Add one pint of half and half (or whatever you have. We have used practically everything from skim milk to thick whipping cream), simmer until hot, DO NOT BOIL after you add the half and half.
Salt and pepper to taste and sprinkle some dill weed on top if you have it.
Serve with bacon crumbles and an optional 1/2 teaspoon of butter in each bowl. For an added treat we serve with slices of a French Batard bread that we used to buy on the market here in Roanoke. The bread is very similar to the bread bowls of San Francisco. If you are near a Panera, they can sell you some bread bowls.
I mostly bake our own sourdough bread now. We stopped using the clam base several years ago, just too many chemicals. The version my wife makes in 2022 is made in 4.5 quart coquette has been downsized substantially. She cooks the bacon in the coquette and like most great cooks easily adapts her recipe which she hasn't looked at since I made her help me write it down. We would likely try fresh clams again if we lived where they were abundant. Fresh ones on the rocky shores where we lived in Nova Scotia were hard to find.

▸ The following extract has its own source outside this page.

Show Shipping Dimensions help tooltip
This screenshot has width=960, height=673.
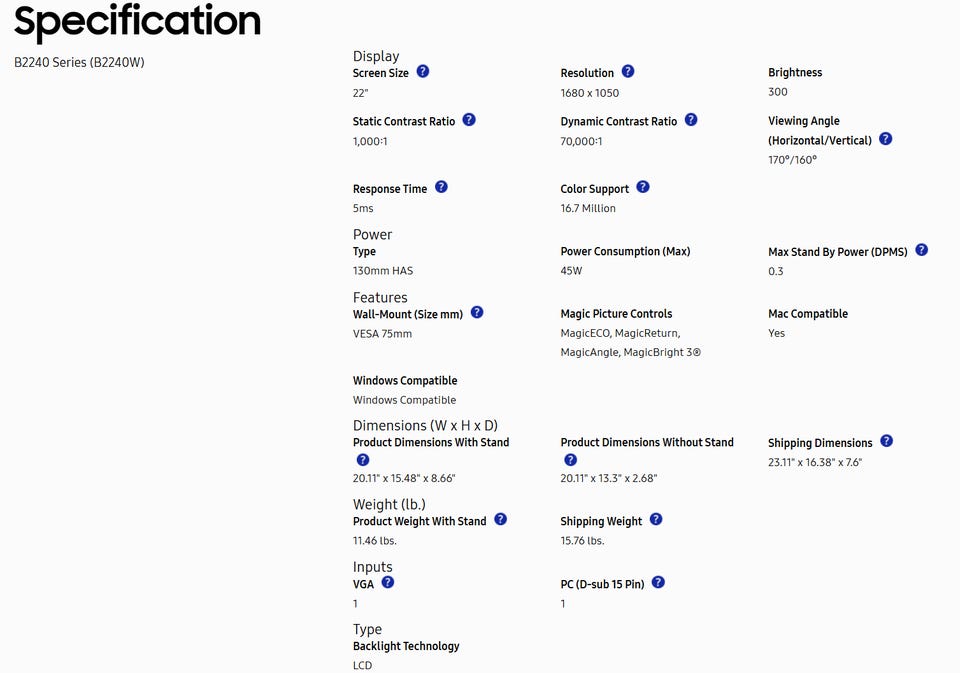(x=886, y=441)
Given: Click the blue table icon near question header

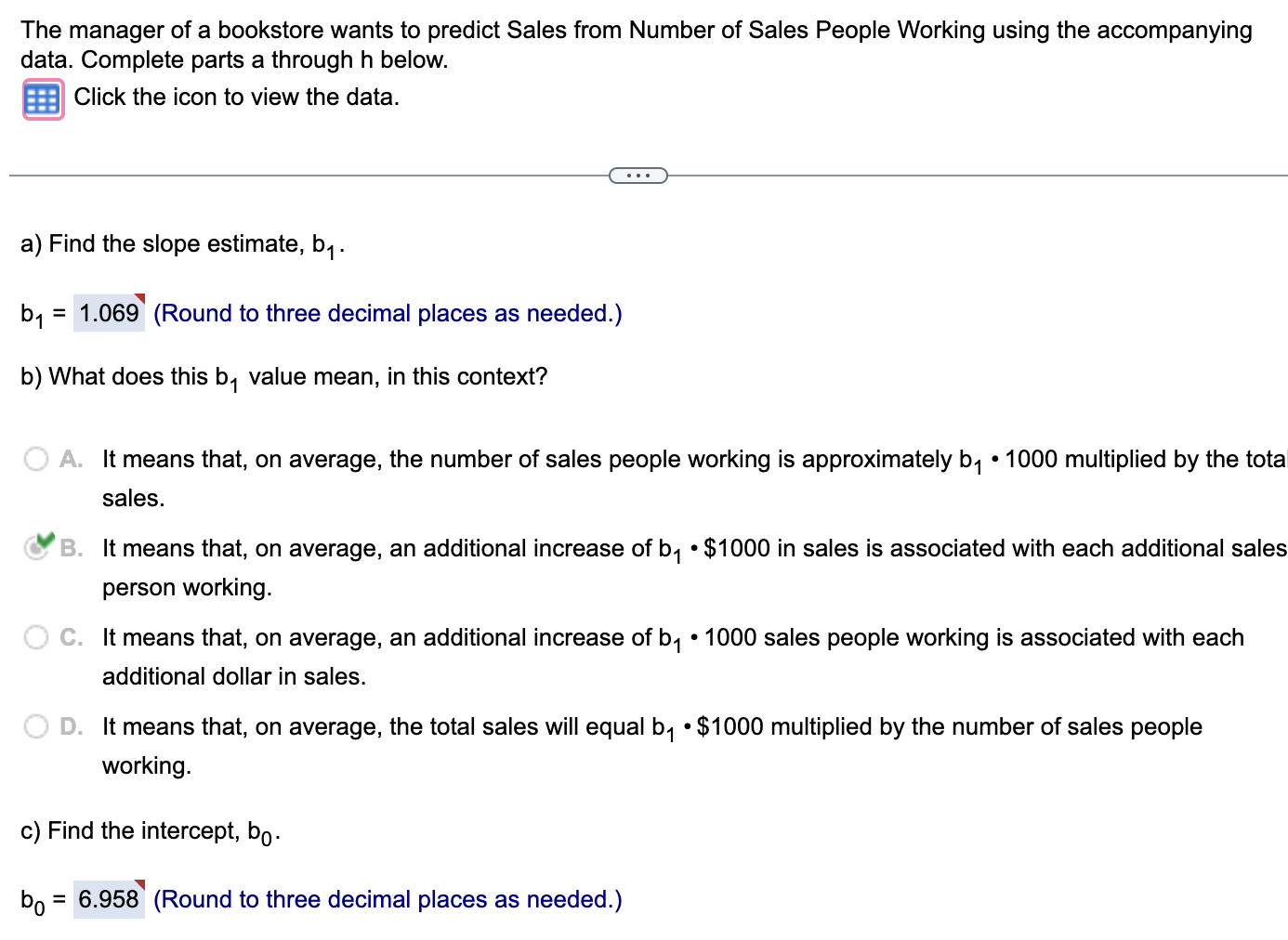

Eighteen years after we wrote this and nearly fifty years after our life in St. Croix Cove, it would be hard to get enough fresh one for chowder at a reasonable price. They were fifty cents each the last time we bought the fresh ones in the shell while we were living North Carolina shore from 2006 until 2021. However, a dozen of them made a wonderful appetizer, steamed and then dipped in butter.
May the great clam be with you. We have also adapted this recipe to fish chowder- which includes adding scallops and/or shrimp, and whatever fish we can find. If you are interested or have comments you send me a note through this contact form or to david "at" NLR "dot" CC and I will try to find it.
For more articles of interest, drop by my homepage or visit my Crystal Coast Life site.
Celery?!
Posted by: Erin | December 06, 2004 at 10:32 PM
Nicest presentation of a recipe I have ever seen. We live on PEI and have a beach just loaded with clams. You must come up and then possibly revise your recipe to read "fresh clams". Nothing like it.
Posted by: Leslie MacQueen | April 20, 2007 at 04:01 PM
Thanks for the compliment. I know better than to come to PEI a second time. I have been told that if you visit the Island twice, you'll never leave.
Actually I know better since I have been a number of times. You live in spot of wonderful natural beauty.
It is just a lot colder than where I am now in Cape Carteret, NC. We also have lots of clams and plenty of oysters. I think most of our blue mussels still come from up your way.
Here are a couple of pictures I snapped at one of our beaches today.
http://coastalnc.org/channelatpoint
http://coastalnc.org/beachsoundview
Today we are about 70 degrees Fahrenheit, and it should be near 80F or 27C by the middle of next week. Our strawberries have been ripe for a couple of weeks. As I remember yours aren't ripe until close to July so you should come for a visit.
We really should revise the recipe now that we live on the NC Coast. You can check our area on my other site, http://coastalnc.org which has mostly coastal information.
After all this talk about PEI, I'm hungry for one of your wonderful lobsters. One about 2.5 lbs would be just right for dinner.
Posted by: ocracokewaves | April 20, 2007 at 05:03 PM
As was said above this recipe was a fine presentation worthy of Julia Childs.
I make haddock chowder, just because my husband, of almost 60 years, likes haddock alot.
I Googled how to thicken sauces and it sent me here. I've added it to myt favorites.
Posted by: Lorraine E. | October 25, 2008 at 05:09 PM
Hmm, I've never thought of thickening my clam chowder w/ flour. I either make it thinner or go all out w/ cream. I thicken other sauces w/ flour. I don't know why I never thought of doing it for chowder. I'll definitely be trying this, thanks.
I always add my clams at the end (where you add the 1/2 and 1/2 would be good.) Adding them earlier makes them too chewy. I bet if your wife used fresh clams but did not add them until the end you would change your mind about fresh or canned being all the same. I've become a clam chowder snob since I discovered making mine w/ fresh clams.